- _EXERCISE BRIEF_: Quote the rows below exactly as they appear, beginning with the line containing "Where should I click to: Click the Project" and continuing through the last of the rows. Leave the pictures out of your answer.

── RECORDS FOR THE EXERCISE ──

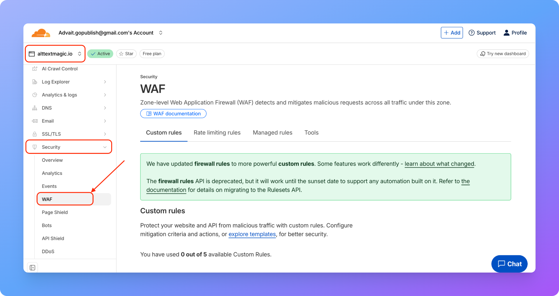Click the Try new dashboard button

[503, 54]
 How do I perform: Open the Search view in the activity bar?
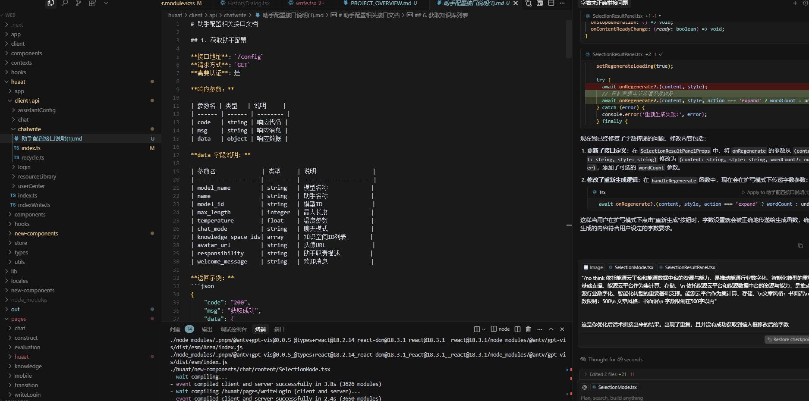pyautogui.click(x=65, y=3)
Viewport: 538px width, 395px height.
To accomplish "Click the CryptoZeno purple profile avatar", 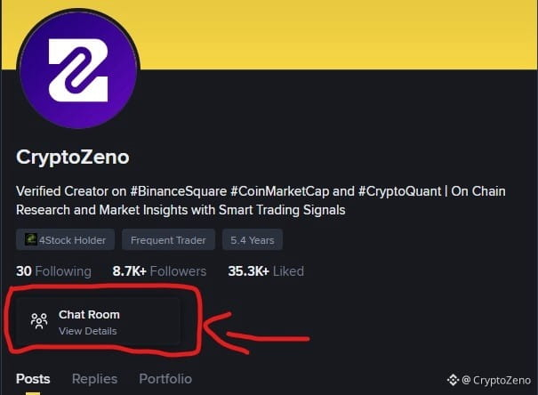I will (x=78, y=70).
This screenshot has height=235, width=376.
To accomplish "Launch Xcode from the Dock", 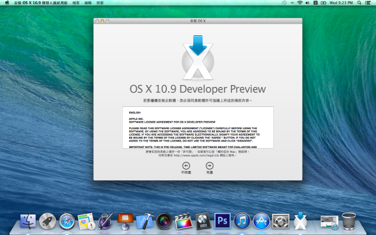I will pos(145,221).
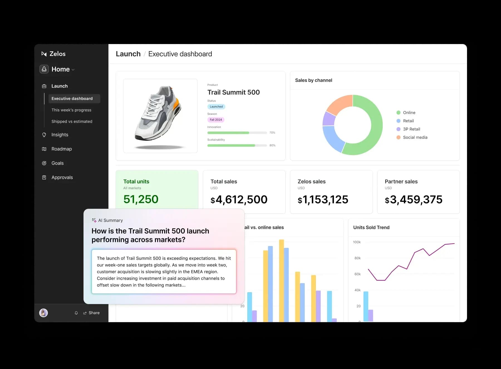Open the user profile avatar
This screenshot has width=501, height=369.
click(x=43, y=313)
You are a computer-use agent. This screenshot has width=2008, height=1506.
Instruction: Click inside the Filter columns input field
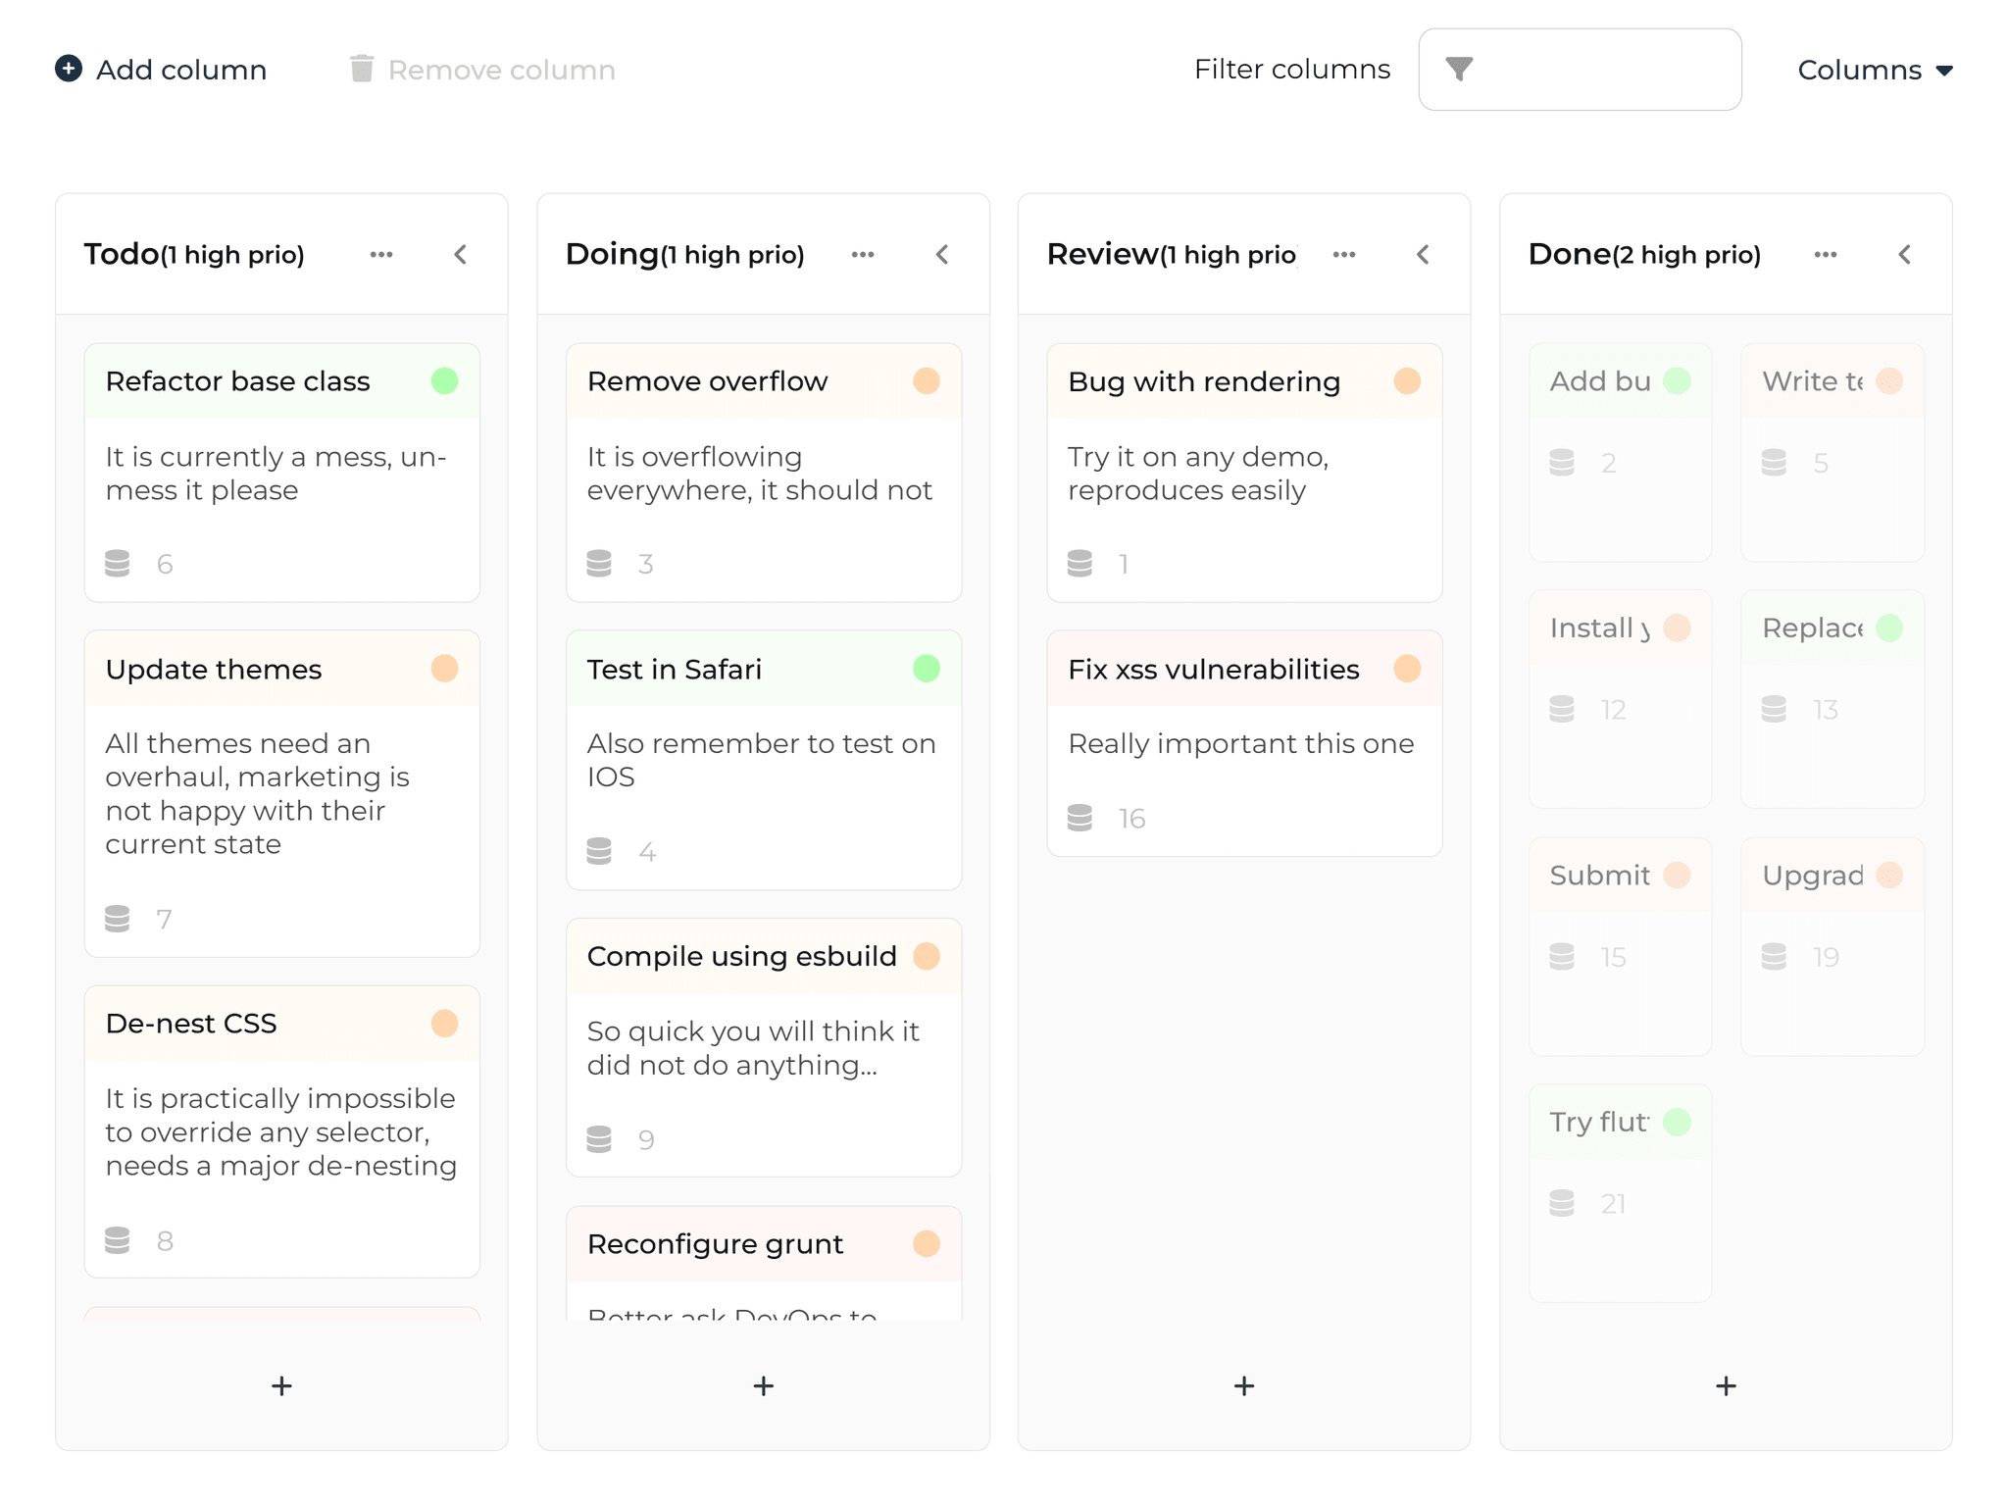tap(1608, 69)
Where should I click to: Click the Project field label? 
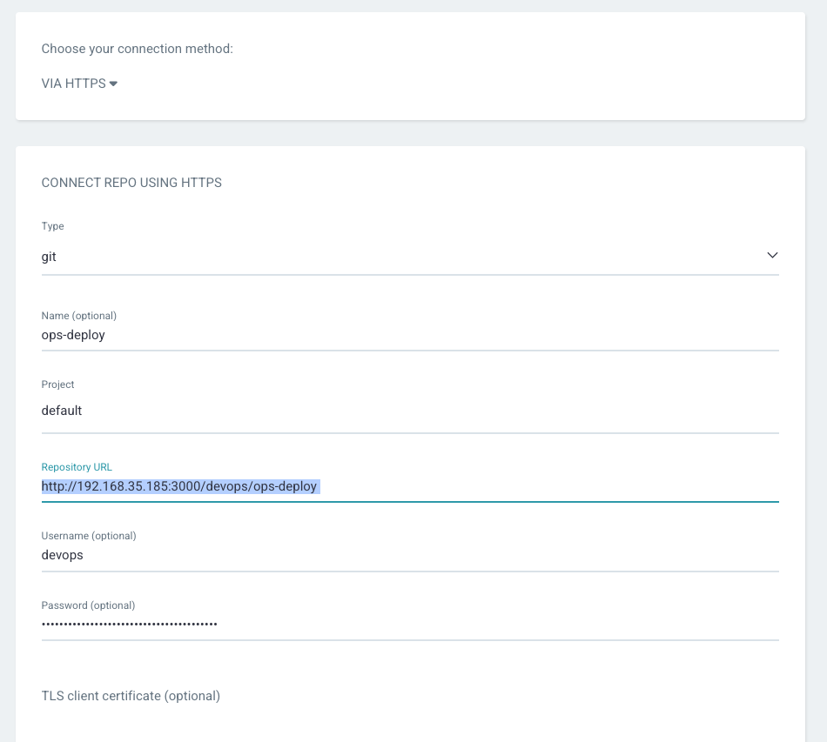point(58,384)
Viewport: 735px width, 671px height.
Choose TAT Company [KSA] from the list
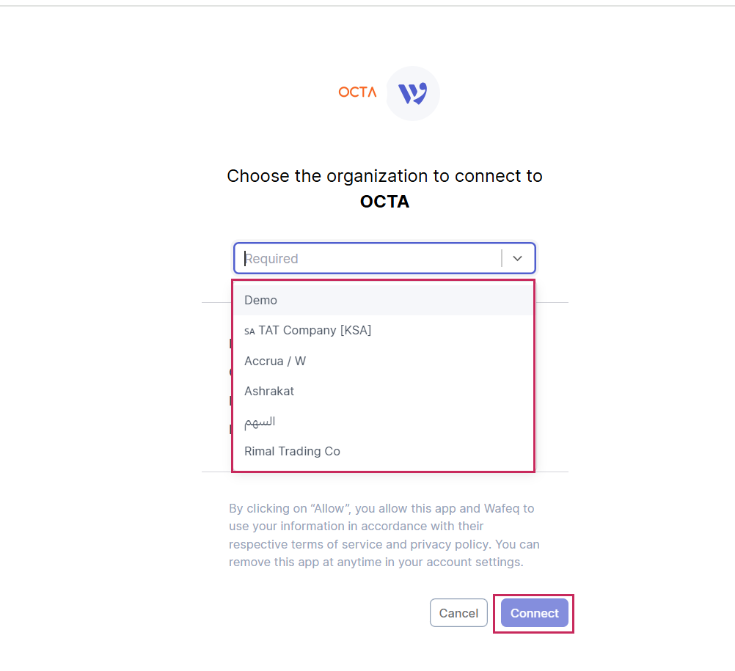pyautogui.click(x=315, y=330)
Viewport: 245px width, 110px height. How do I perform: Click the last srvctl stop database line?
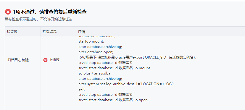tap(106, 95)
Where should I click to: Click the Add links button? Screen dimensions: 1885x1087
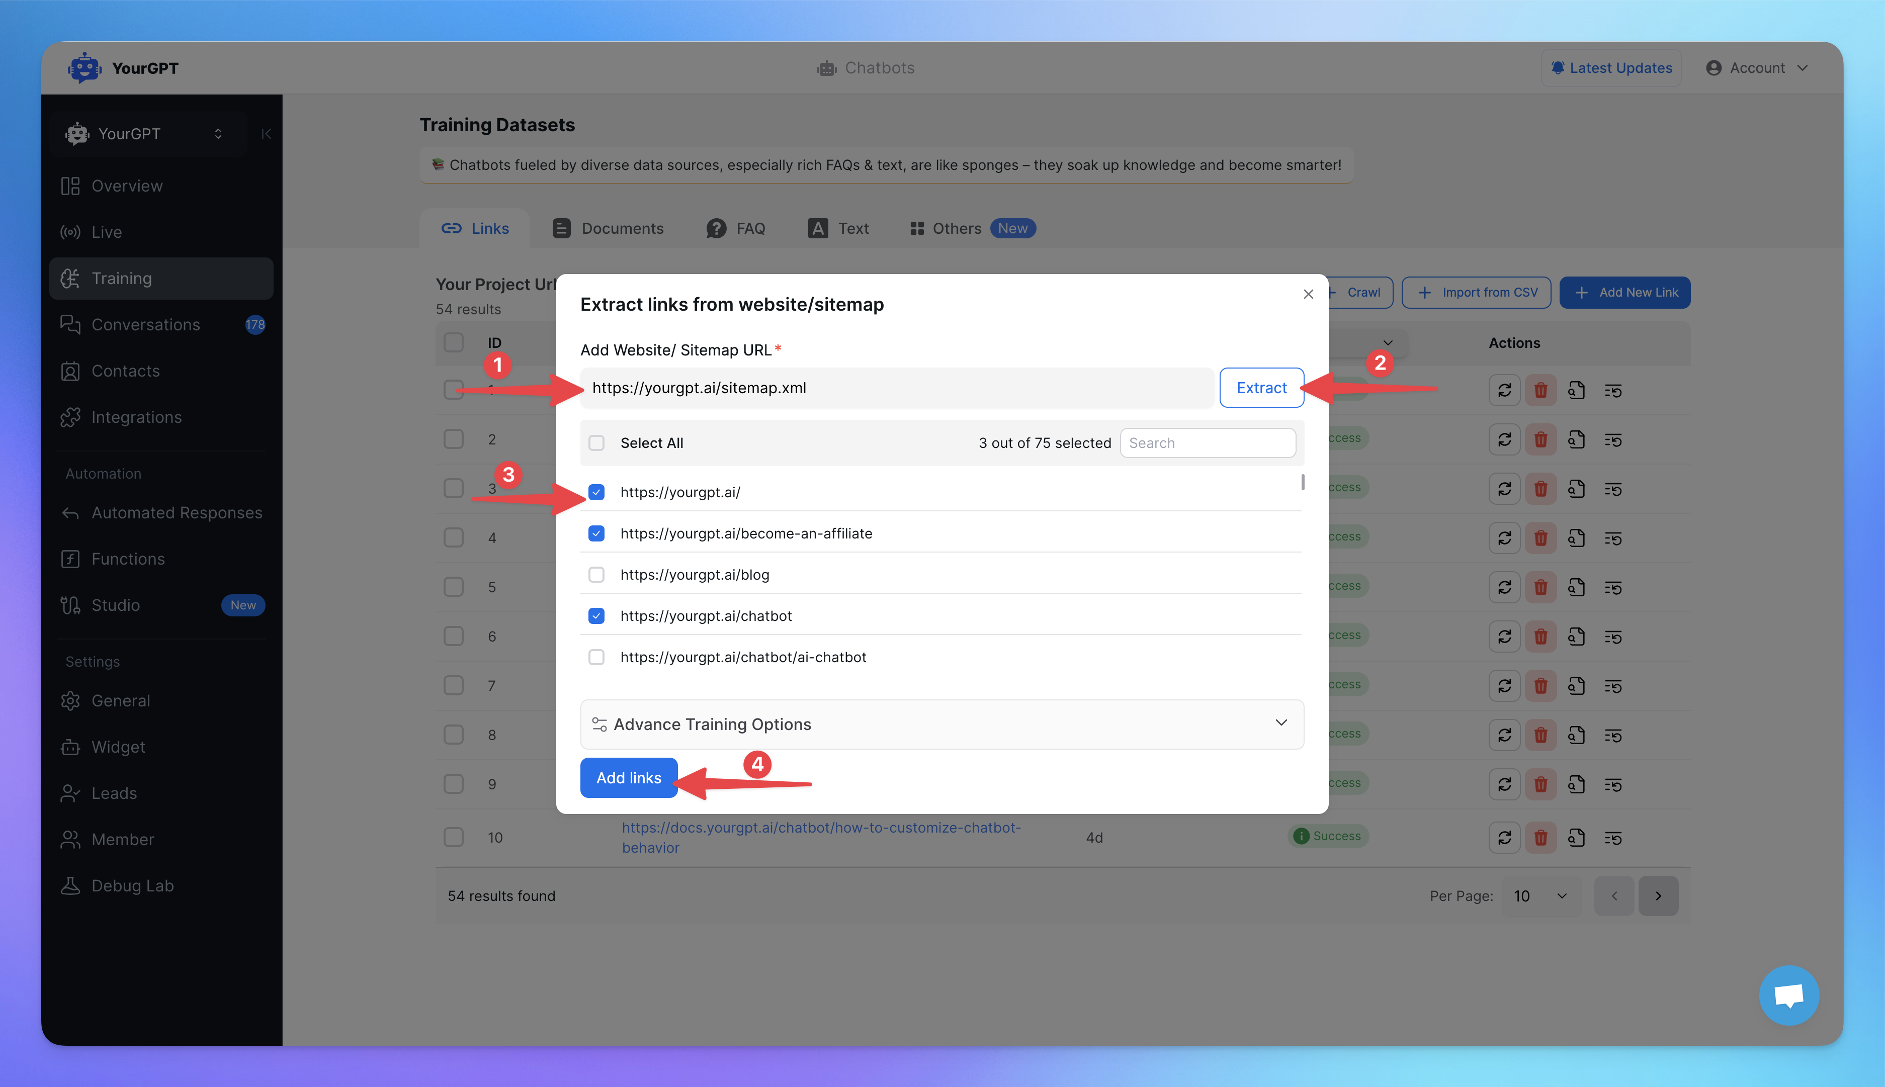point(628,777)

───

- _ANSWER TO THE TASK_:
Where should I click to: Click the Project field label? 
point(58,384)
Viewport: 735px width, 671px height.
Choose TAT Company [KSA] from the list
pyautogui.click(x=315, y=330)
Viewport: 245px width, 110px height. How do I perform: Click the last srvctl stop database line?
tap(106, 95)
Where should I click to: Click the Add links button? Screen dimensions: 1885x1087
point(628,777)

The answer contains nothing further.